------ Extracted entries ------

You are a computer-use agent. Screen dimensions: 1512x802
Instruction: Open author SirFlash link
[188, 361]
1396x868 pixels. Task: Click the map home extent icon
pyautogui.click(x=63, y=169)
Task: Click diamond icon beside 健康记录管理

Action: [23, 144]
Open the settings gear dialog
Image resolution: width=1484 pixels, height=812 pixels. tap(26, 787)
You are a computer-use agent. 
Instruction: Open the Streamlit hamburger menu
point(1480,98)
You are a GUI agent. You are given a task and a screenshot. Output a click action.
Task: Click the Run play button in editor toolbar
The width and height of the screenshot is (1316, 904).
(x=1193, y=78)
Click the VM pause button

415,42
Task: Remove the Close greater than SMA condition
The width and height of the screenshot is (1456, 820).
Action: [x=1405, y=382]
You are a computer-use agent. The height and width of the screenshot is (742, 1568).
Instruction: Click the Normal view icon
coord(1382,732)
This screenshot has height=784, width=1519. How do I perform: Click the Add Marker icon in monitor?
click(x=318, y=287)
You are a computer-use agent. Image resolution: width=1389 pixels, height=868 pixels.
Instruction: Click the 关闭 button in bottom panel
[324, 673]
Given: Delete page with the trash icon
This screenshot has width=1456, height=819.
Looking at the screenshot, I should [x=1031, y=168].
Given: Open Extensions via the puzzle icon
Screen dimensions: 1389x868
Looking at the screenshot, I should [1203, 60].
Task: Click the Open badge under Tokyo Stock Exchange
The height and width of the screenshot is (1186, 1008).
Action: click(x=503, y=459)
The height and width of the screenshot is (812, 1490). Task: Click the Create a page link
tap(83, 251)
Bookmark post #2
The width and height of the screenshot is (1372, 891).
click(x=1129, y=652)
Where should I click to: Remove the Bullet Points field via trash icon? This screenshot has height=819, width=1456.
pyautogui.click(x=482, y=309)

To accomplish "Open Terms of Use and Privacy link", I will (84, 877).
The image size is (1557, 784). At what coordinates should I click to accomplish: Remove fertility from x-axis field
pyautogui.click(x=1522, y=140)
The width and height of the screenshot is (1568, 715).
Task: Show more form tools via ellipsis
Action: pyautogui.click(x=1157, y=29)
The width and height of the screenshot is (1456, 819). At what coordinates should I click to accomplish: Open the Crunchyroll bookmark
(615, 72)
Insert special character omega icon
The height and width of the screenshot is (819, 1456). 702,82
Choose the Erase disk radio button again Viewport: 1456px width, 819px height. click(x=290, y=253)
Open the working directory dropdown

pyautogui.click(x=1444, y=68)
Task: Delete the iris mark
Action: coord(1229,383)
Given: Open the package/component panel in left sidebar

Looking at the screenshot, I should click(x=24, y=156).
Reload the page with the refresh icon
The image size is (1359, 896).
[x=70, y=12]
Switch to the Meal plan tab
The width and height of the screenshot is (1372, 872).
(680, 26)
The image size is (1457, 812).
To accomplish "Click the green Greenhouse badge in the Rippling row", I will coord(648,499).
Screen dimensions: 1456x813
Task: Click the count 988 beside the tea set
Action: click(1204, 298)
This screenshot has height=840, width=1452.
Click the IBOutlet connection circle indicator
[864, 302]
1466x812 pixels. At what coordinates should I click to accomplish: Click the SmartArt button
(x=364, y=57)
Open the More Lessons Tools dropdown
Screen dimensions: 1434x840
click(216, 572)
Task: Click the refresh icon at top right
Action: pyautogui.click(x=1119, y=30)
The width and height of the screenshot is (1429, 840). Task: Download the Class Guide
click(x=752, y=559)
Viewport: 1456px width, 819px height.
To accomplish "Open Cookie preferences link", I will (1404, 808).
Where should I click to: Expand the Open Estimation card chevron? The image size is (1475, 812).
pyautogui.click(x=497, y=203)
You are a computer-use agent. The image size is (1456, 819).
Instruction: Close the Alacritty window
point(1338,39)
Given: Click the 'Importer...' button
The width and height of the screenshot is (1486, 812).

------

## The task
Within the data above, pick out all lines holding the word "computer".

## Response to this task
You are a computer-use agent. Screen dimensions: 1512x802
You are a computer-use agent. 
You are a computer-use agent. The height and width of the screenshot is (742, 1568).
You are a computer-use agent. Image resolution: width=1389 pixels, height=868 pixels.
You are a computer-use agent. The image size is (1456, 819).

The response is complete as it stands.